Si va nel nero e immediatamente lo si capisce. Si va come ciechi, chiedendo al tatto, all’udito, all’olfatto di darti un’idea di dove sei, di che cammino seguire in un percorso senza luce, solo di rumori, di perduti fruscii della natura, di suoni animali, di acque che avverti e non vedi, di gocce che rompono il silenzio, di un profumo di basilico nell’aria, di frastuoni del traffico e di mischiate, confuse voci della città. Si va come ciechi passando il palmo della mano su quel che gli occhi non vedono per averne coscienza e conoscenza. Si va dialogando con un non vedente che, a ruoli ribaltati, ti fa da guida parlando solo quel poco che non «illumina» il buio e quel tanto da mitigare l’iniziale angoscia di essere immerso in una condizione, in uno stato che non sono i tuoi di persona che vede, che non ha mai immaginato di non vedere. Di persona che è assediata dalle immagini e ne è vorace al punto da dimenticare che il mondo, la natura, il bello e il brutto devono essere vissuti non solo guardando ma toccando, ascoltando, gustando, immagazzinando odori e profumi.

Bastano i primi cinque minuti dentro al nero tunnel di «Dialogo nel buio» e davvero s’impara a vedere quel che non si è mai voluto vedere in profondo e senza l’alibi del pietismo. Si vive il mondo di chi non ha la vista, di chi esiste solo attraverso gli altri quattro sensi, di chi ascolta, tocca, annusa il buio e sa che anche le tenebre fremono di vita. Si vive il mondo di chi è escluso dai libri e dai giornali. Pagine e pagine che ogni giorno, per qualcuno, restano bianche. Andate alle pagine 11 e 12 di questo Corriere e vedete l’effetto che fa. Il percorso della mostra obbliga a scambiarsi i ruoli ed è subitaneo, mentre si cammina a passetti timorosi nel nero, il bisogno dell’altro. In quel buio, si stabilisce un «feeling» che avrà buoni riflessi verso ogni condizione di handicap quando il visitatore tornerà alla luce, alla sua vita di tutti i giorni. Per una volta, noi senza handicap siamo «nelle mani» di un portatore d’handicap. Per una volta, il «normale» sta nei panni del «diverso», prova quel che prova il «diverso» e, in tempi concentrati per cui assai più dirompenti nel cuore, vive alcune esperienze quotidiane della sua esistenza di portatore d’handicap.

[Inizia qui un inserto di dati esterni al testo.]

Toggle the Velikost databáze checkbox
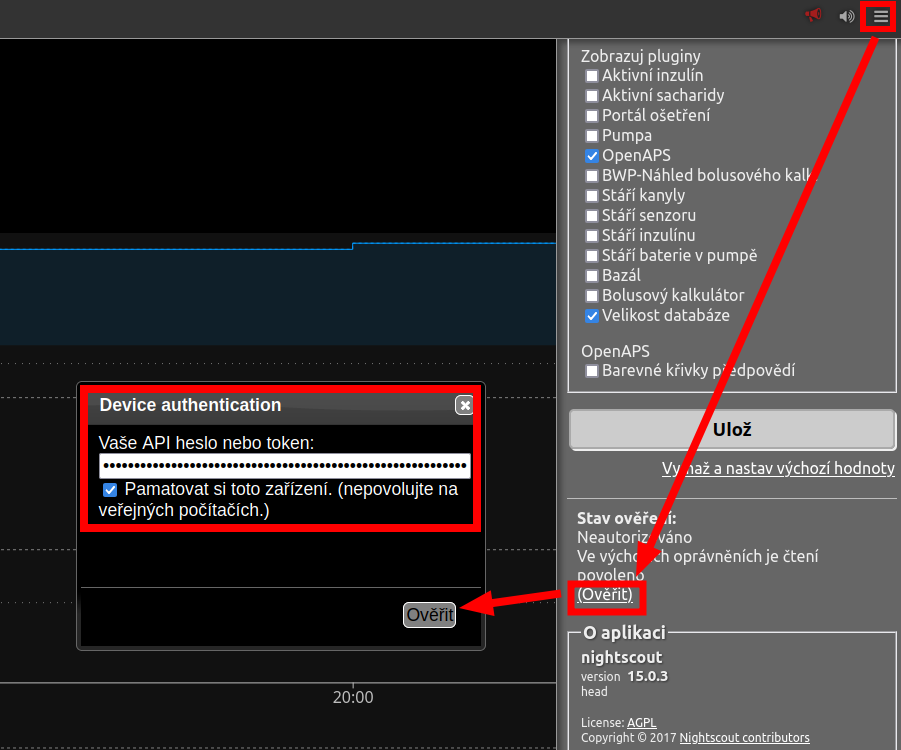click(592, 316)
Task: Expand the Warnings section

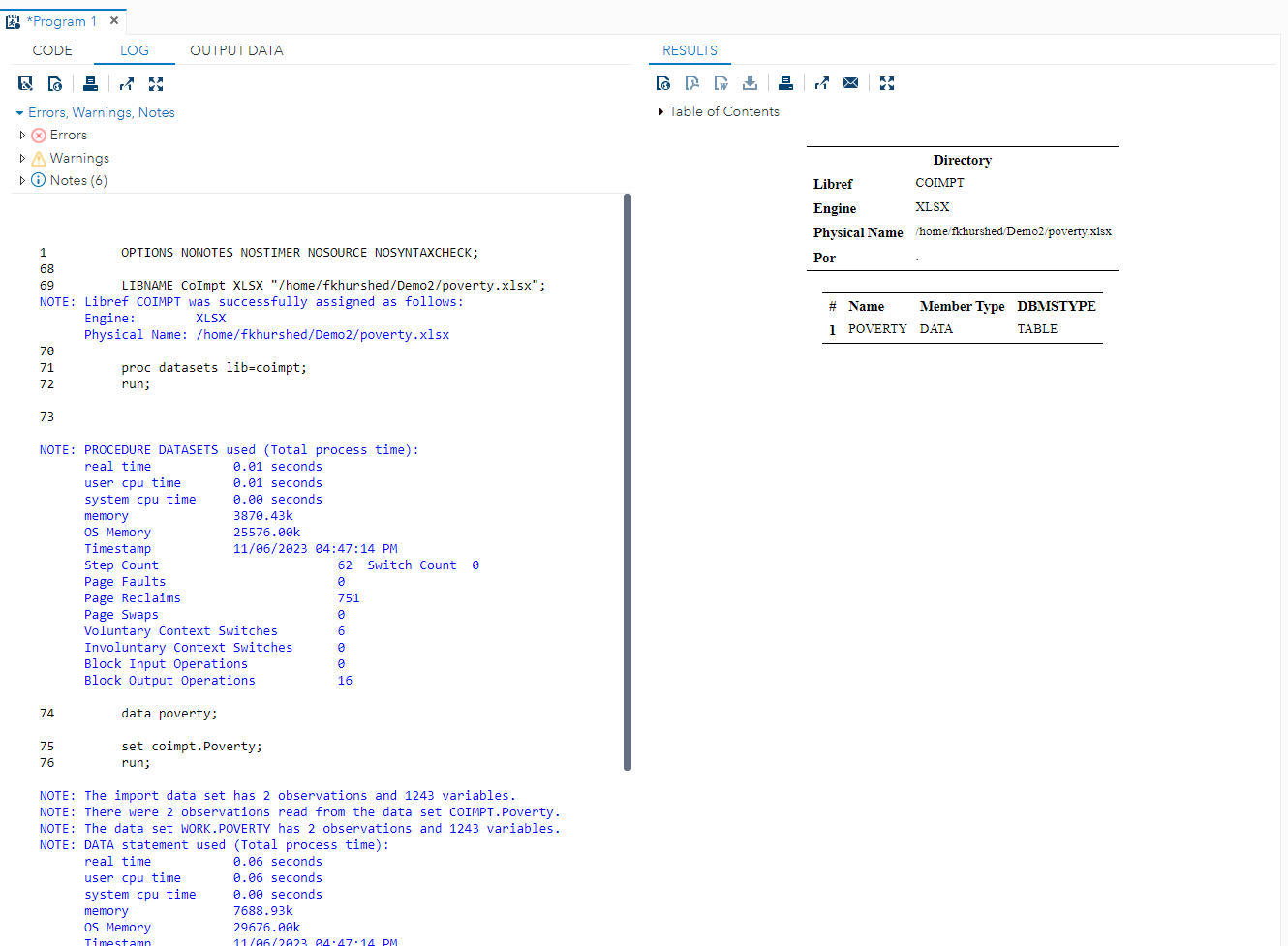Action: (22, 157)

Per cinquanta minuti, un’ora - tanto dura il percorso - il «normale» diventa il «diverso», si trova dall’altra parte e, sprofondando nei problemi dei non vedenti e dialogando con loro nel loro «elemento», domani userà più generosamente l’intelligenza del cuore anche nei confronti dei sordomuti, dei paraplegici, di ogni handicappato, di ogni «altro», rompendo le barriere psicologiche e culturali che sono assai più insormontabili di quelle architettoniche. E’una buona lezione quella di questa mostra che apparentemente non mostra e che, invece, insegna, a noi fagocitati dalle immagini, anche il valore del buio per vedere davvero la realtà.